+++ Text zum Lesen +++
Also habe ich gebucht und bin Anfang Mai mit einer guten Freundin von Frankfurt nach Heraklion geflogen. Das Buchen allein war für mich schon ein Abenteuer, denn wir haben in zwei Jahren Pandemie ja gelernt, dass die Gesamtsituation sich sehr schnell ändern kann – und das, was eben noch gültig war, nun gar nicht mehr zählt. Ich erinnere mich an einen Fall, in dem ein Flugzeug von Spanien nach England flog, und während sie in der Luft waren, wurden die Regeln geändert und die Leute, die ohne Erwartung einer Quarantäne gestartet waren, mussten plötzlich am Zielort doch in Quarantäne. Das hatte damals ein bisschen was von Tom Hanks in „Terminal“. Keine sicheren Zeiten also, um etwas Wochen oder Monate im Voraus zu planen. Doch ich beschloss, mich dennoch darauf einzulassen – natürlich mit extra Versicherung für den Fall, dass doch irgendwas Covid-Bedingtes dazwischen kommen würde.
+++
### Zu erledigende Aufgaben
- A) Fass den Text über den Flug nach Heraklion in zwei Sätzen zusammen.
- B) Gib aus dem Text über den Flug nach Heraklion das Stück wortgetreu wieder, das mit „Also habe ich“ anfängt und mit „dazwischen kommen würde.“ aufhört.
+++ Aufgelistete Zeilen +++
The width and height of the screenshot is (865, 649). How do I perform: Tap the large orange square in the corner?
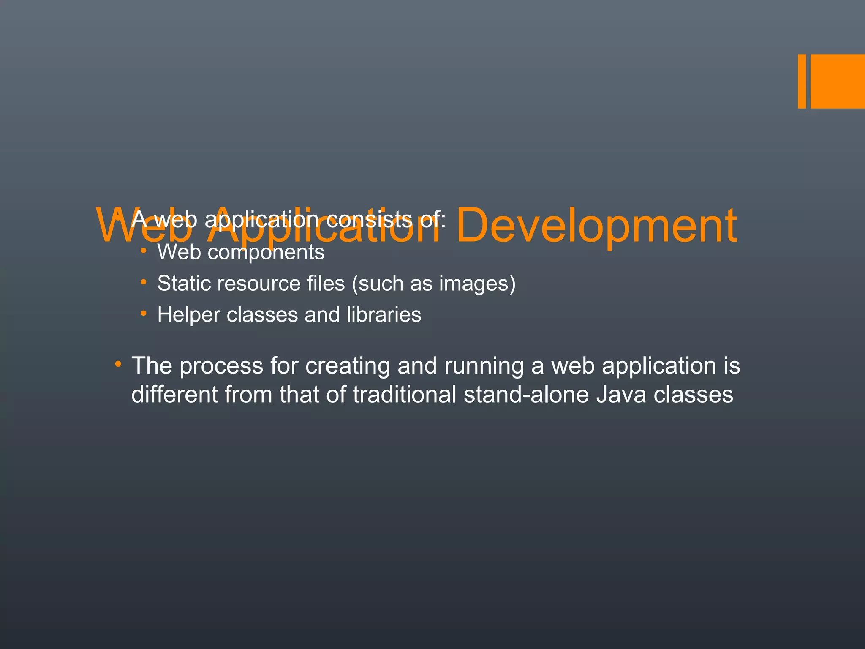838,81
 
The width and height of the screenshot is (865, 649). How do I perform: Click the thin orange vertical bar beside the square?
802,81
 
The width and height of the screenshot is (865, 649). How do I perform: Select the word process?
221,366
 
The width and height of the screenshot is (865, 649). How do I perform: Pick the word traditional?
405,395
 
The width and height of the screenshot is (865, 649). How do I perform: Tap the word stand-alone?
526,395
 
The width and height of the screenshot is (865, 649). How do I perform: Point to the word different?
174,395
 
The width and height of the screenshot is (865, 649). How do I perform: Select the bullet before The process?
118,364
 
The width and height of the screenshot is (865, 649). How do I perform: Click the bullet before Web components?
144,251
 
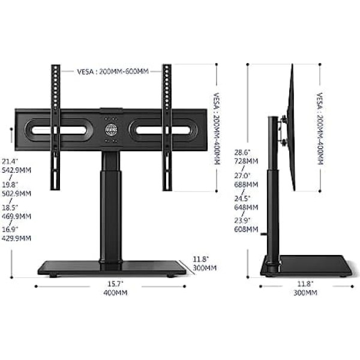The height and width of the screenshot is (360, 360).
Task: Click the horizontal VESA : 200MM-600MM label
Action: coord(113,71)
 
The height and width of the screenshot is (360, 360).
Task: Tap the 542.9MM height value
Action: coord(17,170)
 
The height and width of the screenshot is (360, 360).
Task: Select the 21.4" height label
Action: coord(10,161)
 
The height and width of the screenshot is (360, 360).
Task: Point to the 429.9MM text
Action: coord(17,238)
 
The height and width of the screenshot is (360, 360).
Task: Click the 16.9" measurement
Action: coord(10,229)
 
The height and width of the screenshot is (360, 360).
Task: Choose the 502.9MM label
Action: coord(17,193)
+++
### Die Lösungen
- A) Anfang Mai ging es mit einer guten Freundin im Flugzeug von Frankfurt nach Heraklion, und schon das Buchen war ein Abenteuer, weil sich in der Pandemie die Lage sehr schnell ändern konnte. Trotz dieser unsicheren Zeiten fiel die Entscheidung für die Reise, natürlich mit einer zusätzlichen Versicherung für den Fall, dass etwas Covid-Bedingtes dazwischenkommt.

- B)
Also habe ich gebucht und bin Anfang Mai mit einer guten Freundin von Frankfurt nach Heraklion geflogen. Das Buchen allein war für mich schon ein Abenteuer, denn wir haben in zwei Jahren Pandemie ja gelernt, dass die Gesamtsituation sich sehr schnell ändern kann – und das, was eben noch gültig war, nun gar nicht mehr zählt. Ich erinnere mich an einen Fall, in dem ein Flugzeug von Spanien nach England flog, und während sie in der Luft waren, wurden die Regeln geändert und die Leute, die ohne Erwartung einer Quarantäne gestartet waren, mussten plötzlich am Zielort doch in Quarantäne. Das hatte damals ein bisschen was von Tom Hanks in „Terminal“. Keine sicheren Zeiten also, um etwas Wochen oder Monate im Voraus zu planen. Doch ich beschloss, mich dennoch darauf einzulassen – natürlich mit extra Versicherung für den Fall, dass doch irgendwas Covid-Bedingtes dazwischen kommen würde.